Correspondence of activation sites and temporal blood oxygenation level-dependent (BOLD) functional magnetic resonance imaging (fMRI) responses between forelimb (1 ms, 8 Hz, and 1.5 mA) and channelrhodopsin (ChR2) stimulation (30 ms, 8 Hz, and 10 mW). Example of a ChR2-mCherry expression site seen as an increase in the red fluorescence (A) was activated during forelimb sensory stimulation (B) and light stimulation (C), demonstrating that the expression site is the primary forelimb area. The same region is outlined on (A–C). In 570-nm optical intrinsic signal (OIS) maps (B, C), darkening indicates an increase in total hemoglobin (HbT) contents, and a bright small spot (C) is an artifact of light stimulation. Scale bar=1 mm.
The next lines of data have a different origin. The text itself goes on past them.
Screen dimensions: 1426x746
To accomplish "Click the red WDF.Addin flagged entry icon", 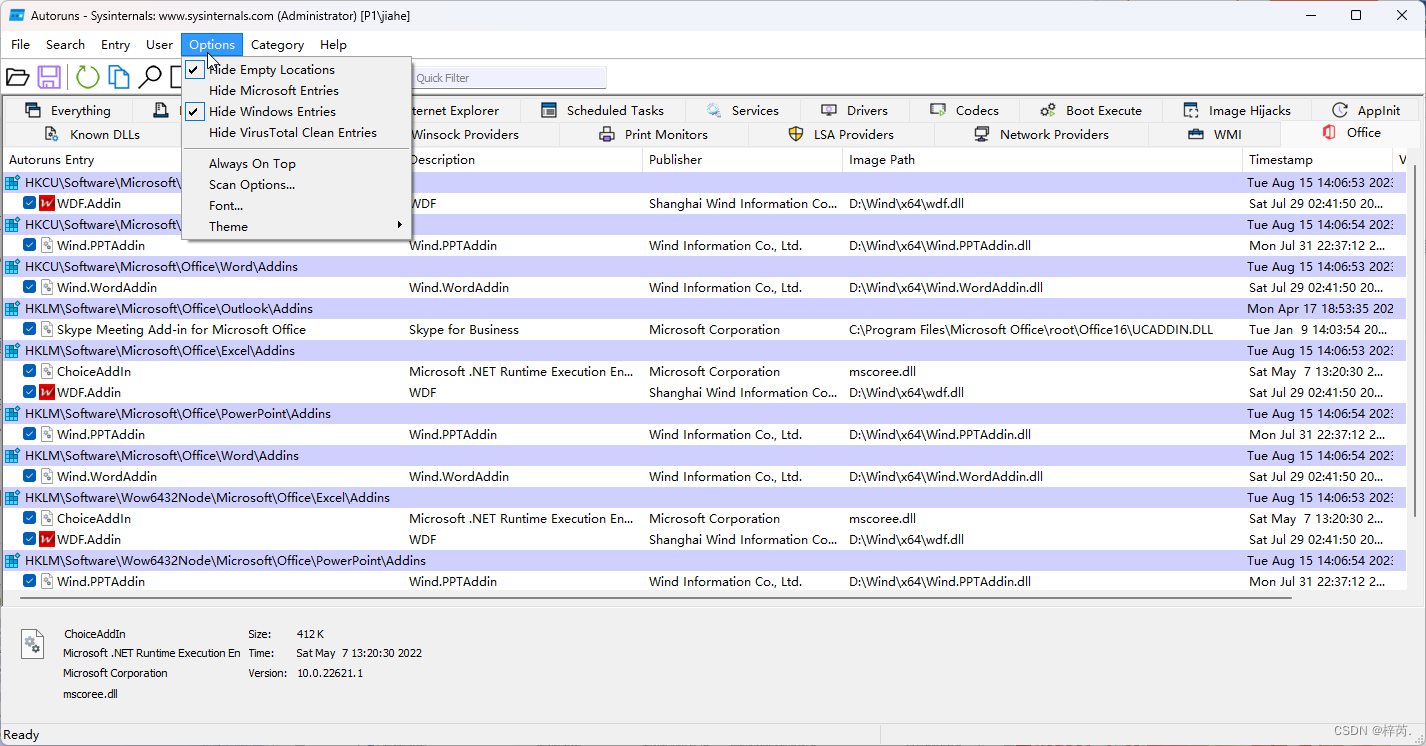I will (x=46, y=203).
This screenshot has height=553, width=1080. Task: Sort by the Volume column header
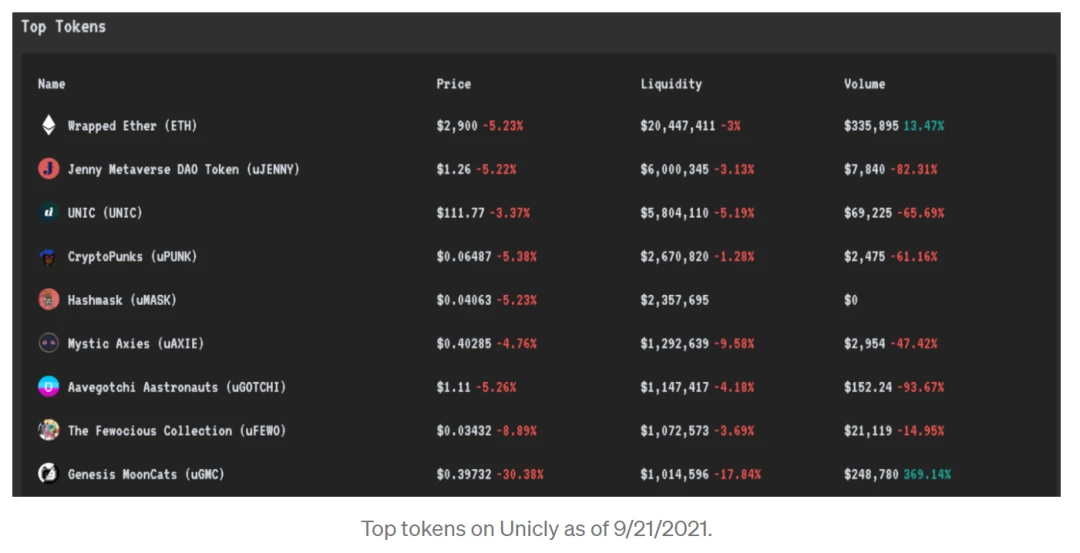(864, 84)
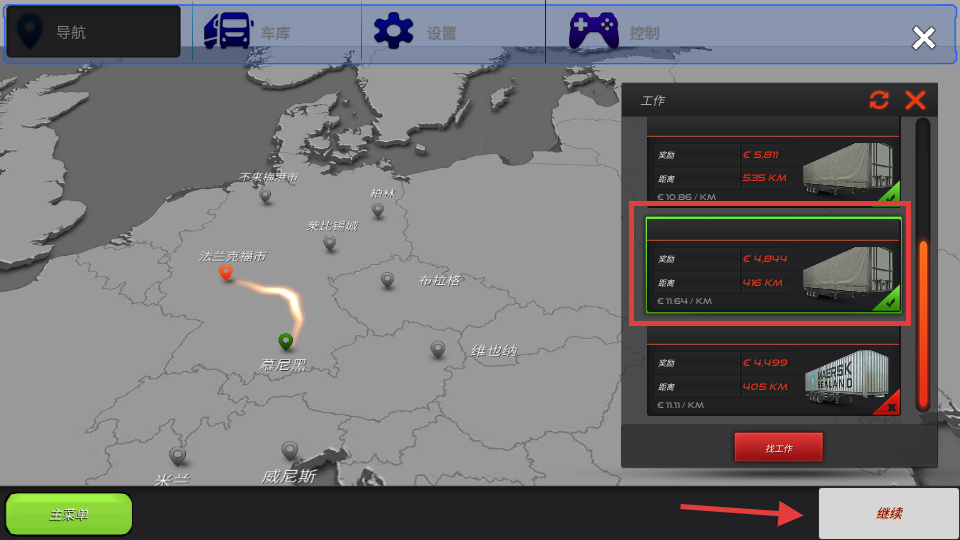Screen dimensions: 960x540
Task: Choose the € 4,499 Maersk container job
Action: pos(772,378)
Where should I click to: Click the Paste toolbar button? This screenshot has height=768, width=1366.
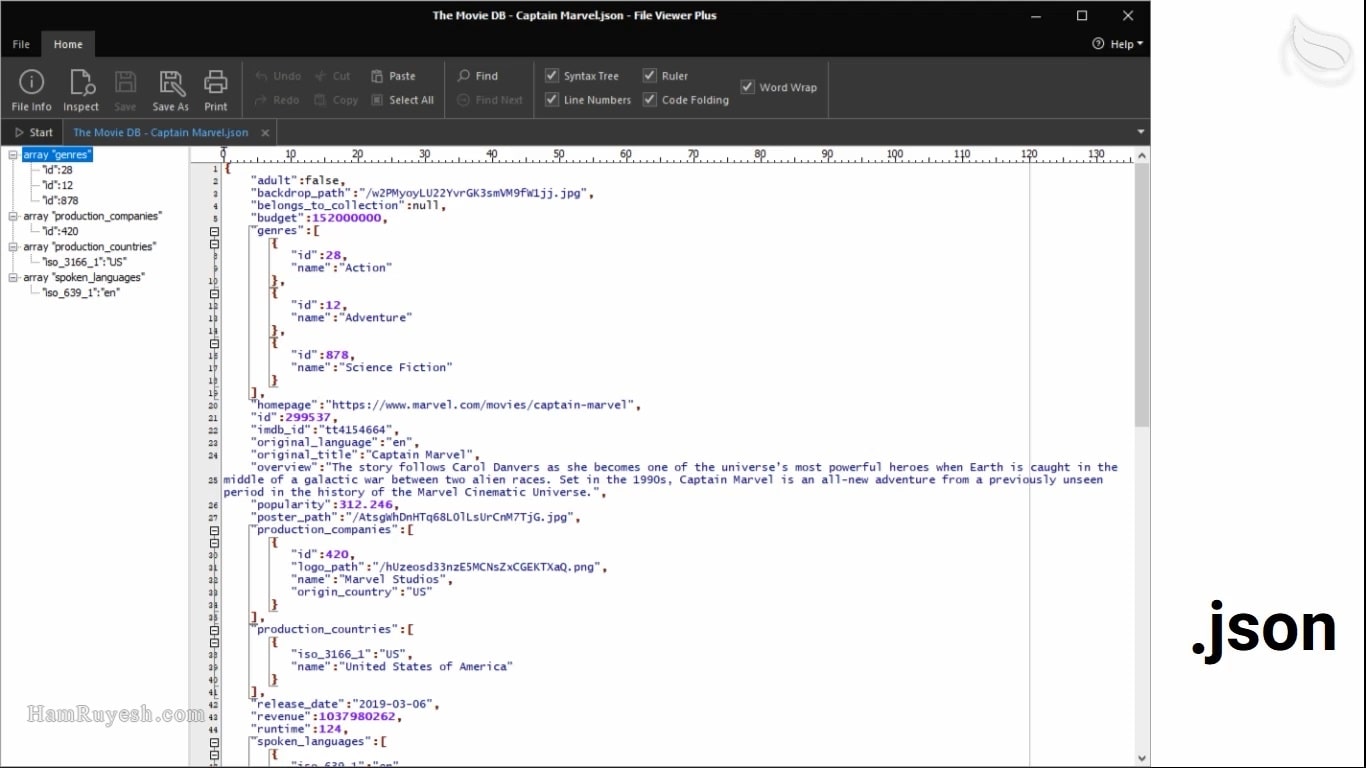(x=393, y=76)
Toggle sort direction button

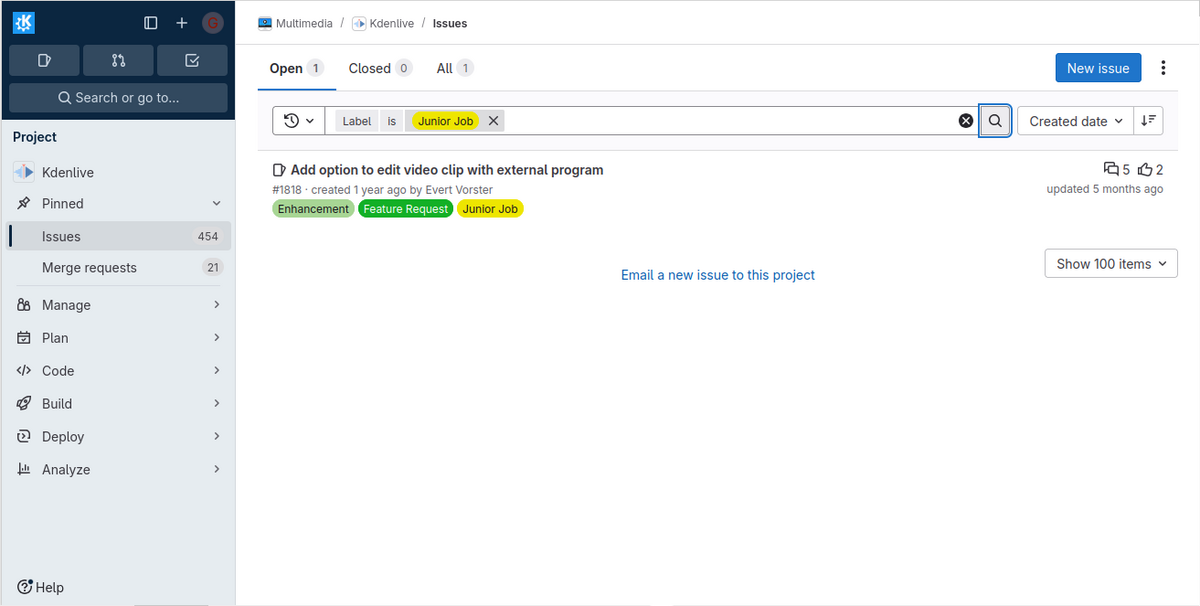point(1149,121)
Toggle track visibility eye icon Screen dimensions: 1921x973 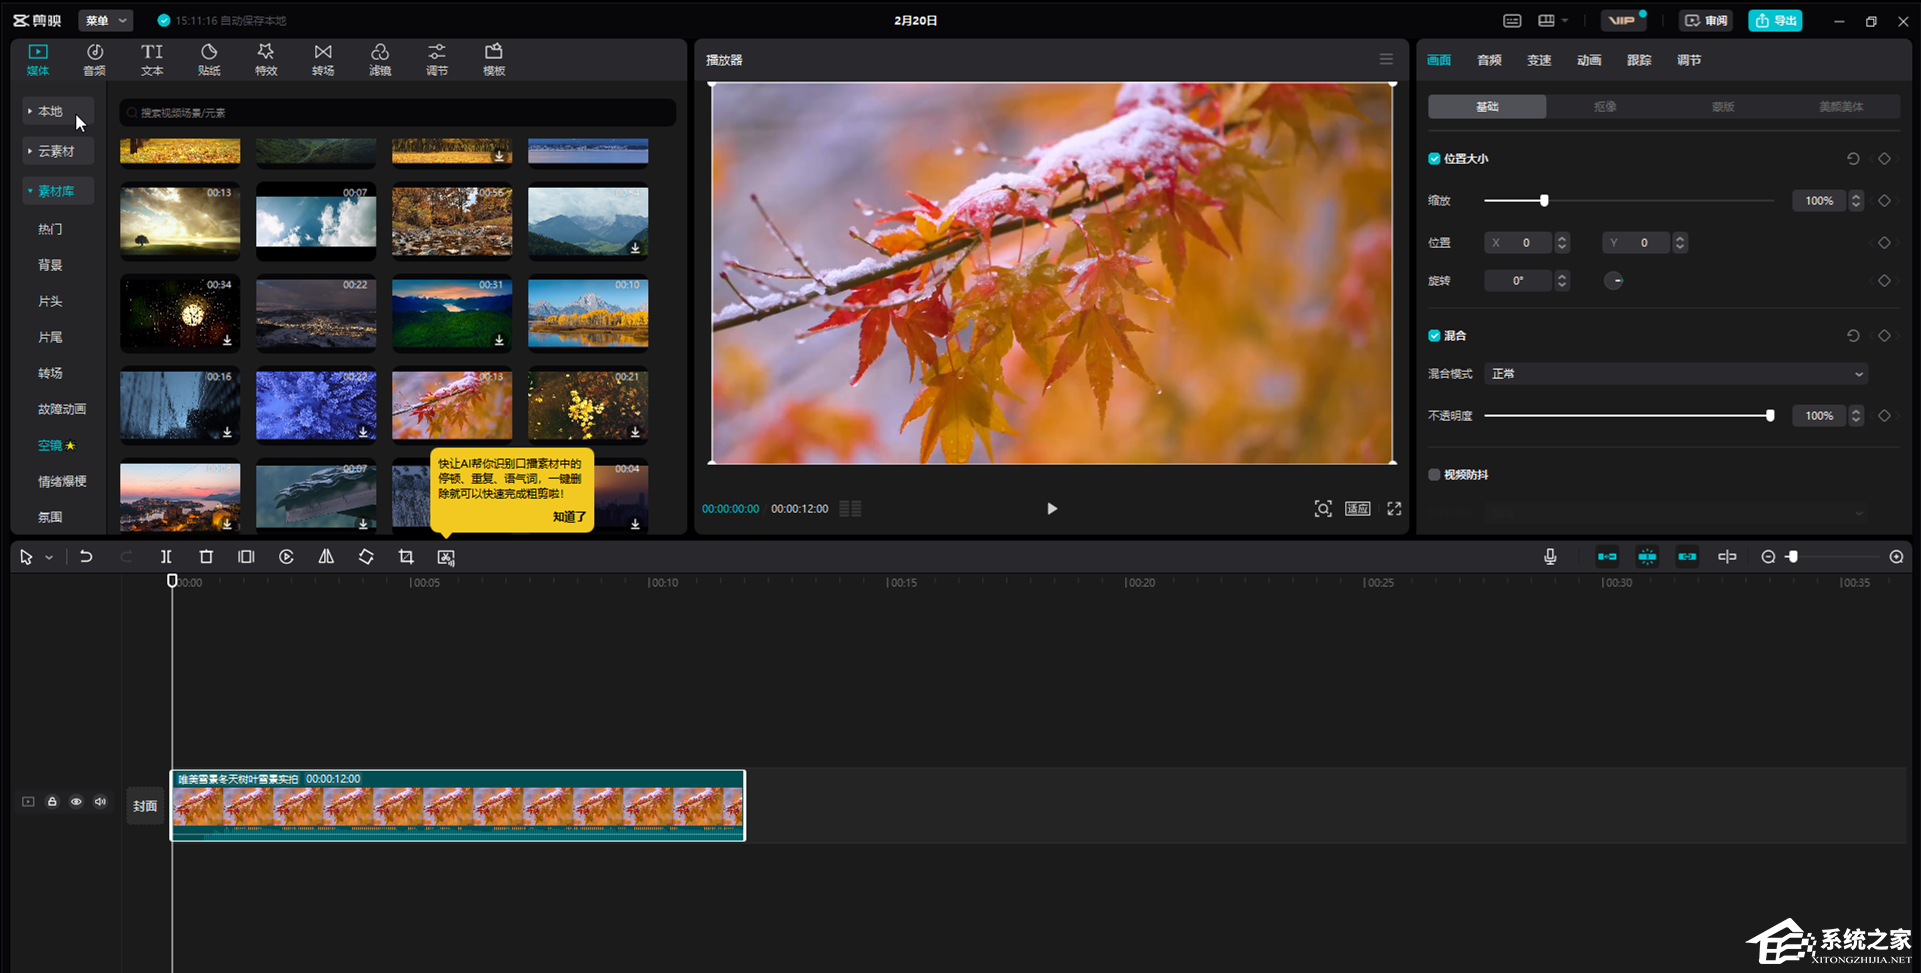click(x=76, y=802)
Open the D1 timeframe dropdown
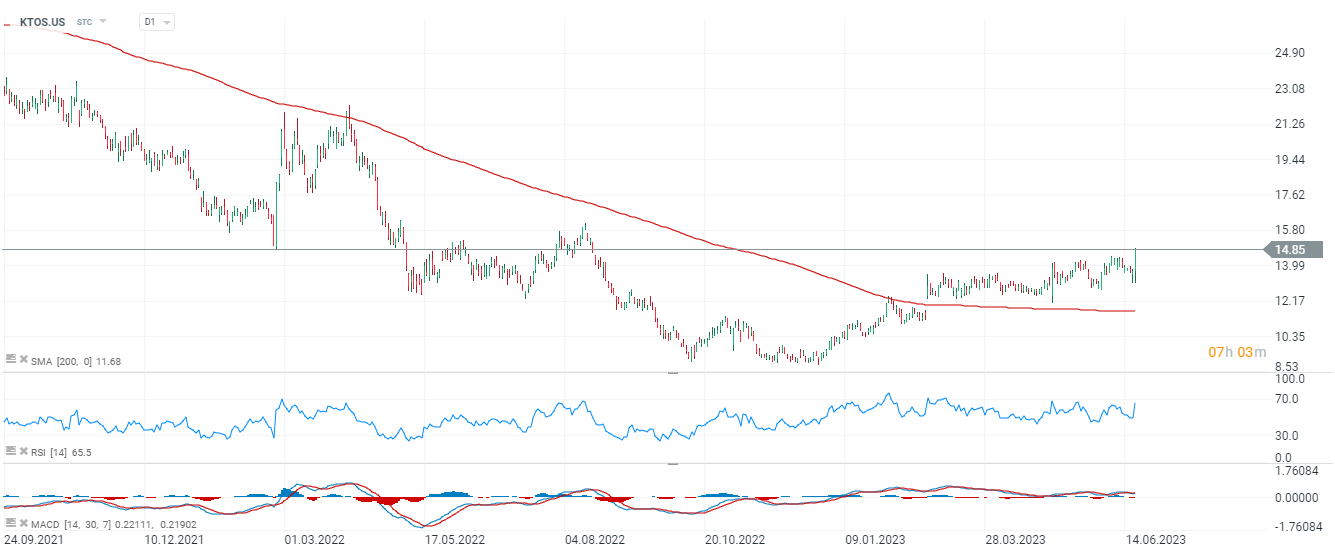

Similarly, in the BOLD fMRI, the forelimb sensory cortical area responding to forelimb stimulation (D) was also active during light stimulation (E). Time courses were obtained from active pixels with t>3 (P<0.01) within the white-contoured forelimb area, and similar temporal behavior was observed in the group data (n=4, shaded range: s.e.m.) for 4- second light (blue) and forelimb (black) stimulation (F). One of the controls is shown in (G), no significant activation was detected even in the low threshold map (P<0.05) at the highest stimulation light energy (30 ms, 8 Hz, and 20 mW). Color bars in (D, E, and G): t-values. Scale bar=1 mm.